Task
Starting at the line that contains "Task: Click the red X Closed/Invoiced icon", reproduce every line through the end of the entries below, with no pictures in the copy.

(Collected data)
[Start of section]
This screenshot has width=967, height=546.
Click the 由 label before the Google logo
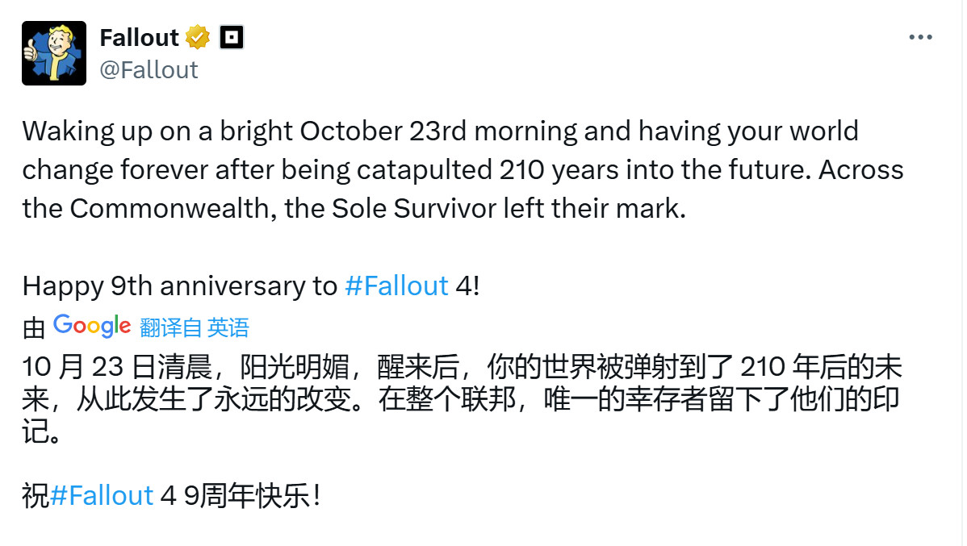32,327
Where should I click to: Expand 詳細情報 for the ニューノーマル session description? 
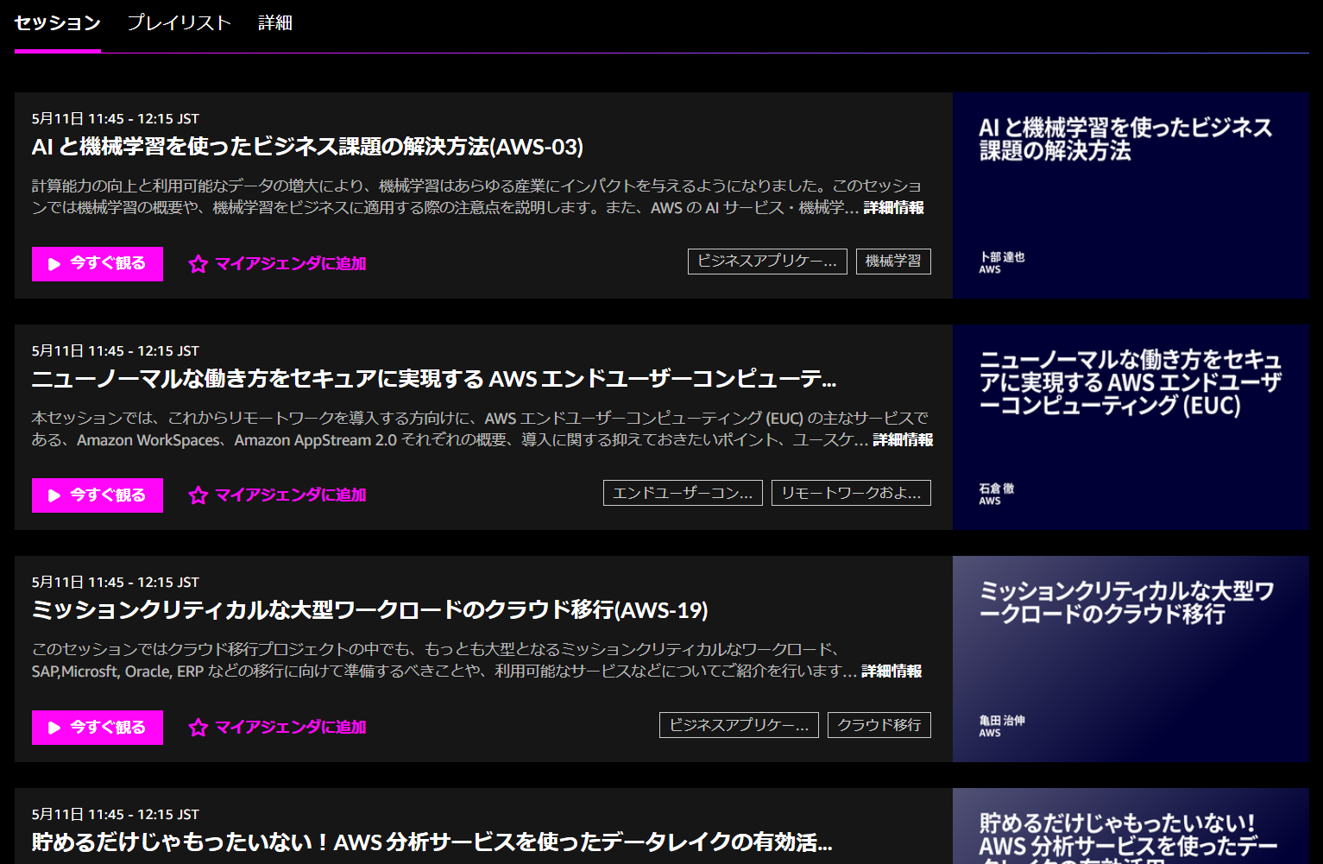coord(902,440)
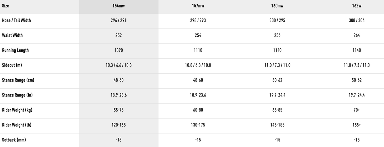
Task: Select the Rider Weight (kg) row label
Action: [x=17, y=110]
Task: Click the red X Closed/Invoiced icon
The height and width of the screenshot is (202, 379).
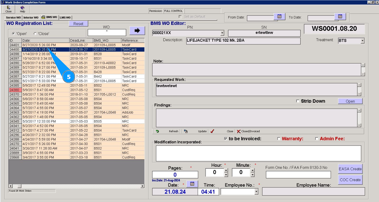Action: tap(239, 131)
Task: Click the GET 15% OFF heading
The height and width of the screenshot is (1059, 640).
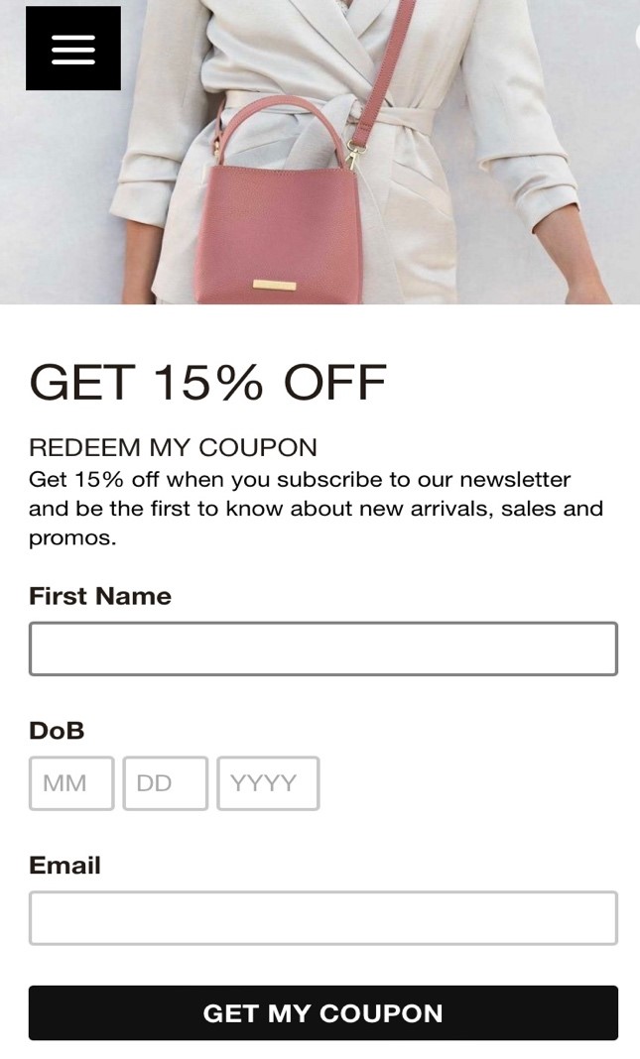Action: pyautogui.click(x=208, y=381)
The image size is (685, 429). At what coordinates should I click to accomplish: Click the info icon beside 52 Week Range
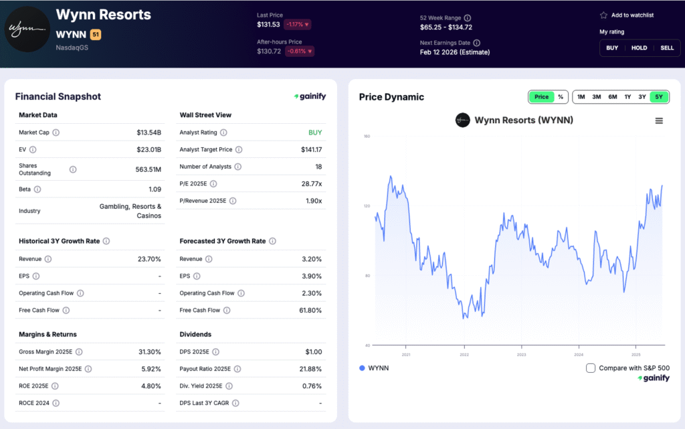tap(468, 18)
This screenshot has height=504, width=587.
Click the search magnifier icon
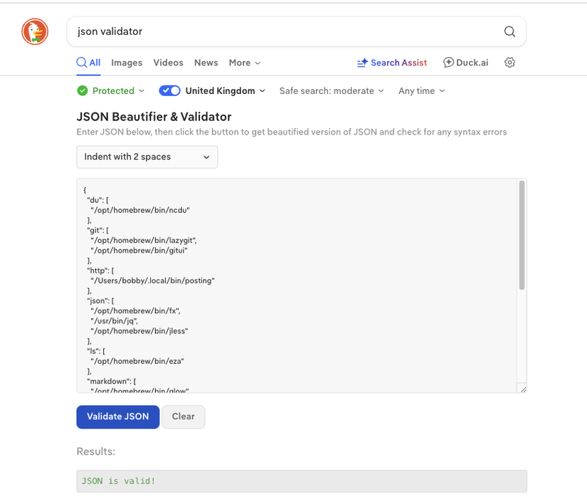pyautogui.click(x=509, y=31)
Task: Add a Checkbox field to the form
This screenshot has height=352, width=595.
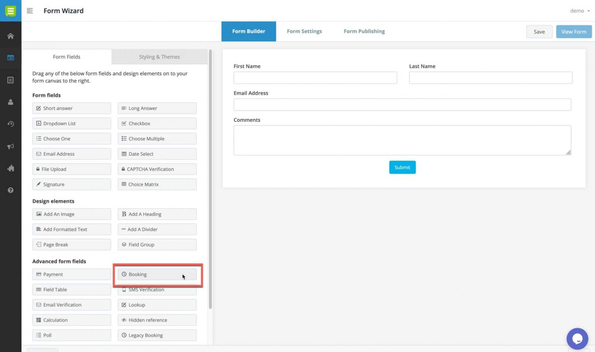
[End of section]
Reply to the exercise
Task: Click the red X Closed/Invoiced icon
The height and width of the screenshot is (202, 379).
Action: tap(239, 131)
Task: Click the GET 15% OFF heading
The height and width of the screenshot is (1059, 640).
Action: pyautogui.click(x=208, y=381)
The image size is (685, 429). At what coordinates should I click to accomplish: Click the info icon beside 52 Week Range
tap(468, 18)
This screenshot has height=504, width=587.
Click the search magnifier icon
pyautogui.click(x=509, y=31)
Task: Add a Checkbox field to the form
This screenshot has height=352, width=595.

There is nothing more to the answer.